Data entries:
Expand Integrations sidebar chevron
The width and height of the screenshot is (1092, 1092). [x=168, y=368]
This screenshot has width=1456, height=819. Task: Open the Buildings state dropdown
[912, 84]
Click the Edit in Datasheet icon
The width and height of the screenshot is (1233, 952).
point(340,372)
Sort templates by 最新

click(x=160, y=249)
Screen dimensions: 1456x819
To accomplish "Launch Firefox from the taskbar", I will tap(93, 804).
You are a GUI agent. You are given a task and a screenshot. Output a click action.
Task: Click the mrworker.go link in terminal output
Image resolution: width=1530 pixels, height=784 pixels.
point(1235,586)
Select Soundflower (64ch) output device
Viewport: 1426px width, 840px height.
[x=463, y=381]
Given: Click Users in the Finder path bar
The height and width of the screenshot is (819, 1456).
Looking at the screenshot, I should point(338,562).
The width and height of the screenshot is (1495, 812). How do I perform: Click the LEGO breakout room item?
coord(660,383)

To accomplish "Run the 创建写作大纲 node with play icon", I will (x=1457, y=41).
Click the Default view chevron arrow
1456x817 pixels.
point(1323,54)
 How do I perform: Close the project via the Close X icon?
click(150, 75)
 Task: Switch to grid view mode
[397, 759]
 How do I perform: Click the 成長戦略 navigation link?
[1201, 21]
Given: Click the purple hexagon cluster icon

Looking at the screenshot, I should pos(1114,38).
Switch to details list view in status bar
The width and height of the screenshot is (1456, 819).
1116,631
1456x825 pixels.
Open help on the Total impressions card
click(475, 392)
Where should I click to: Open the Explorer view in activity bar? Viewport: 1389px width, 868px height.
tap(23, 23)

**Instructions to follow**: From the entries above, copy every line containing the word "accomplish".

**Result of this task**:
To accomplish "Launch Firefox from the taskbar", I will tap(93, 804).
To accomplish "Run the 创建写作大纲 node with play icon", I will (x=1457, y=41).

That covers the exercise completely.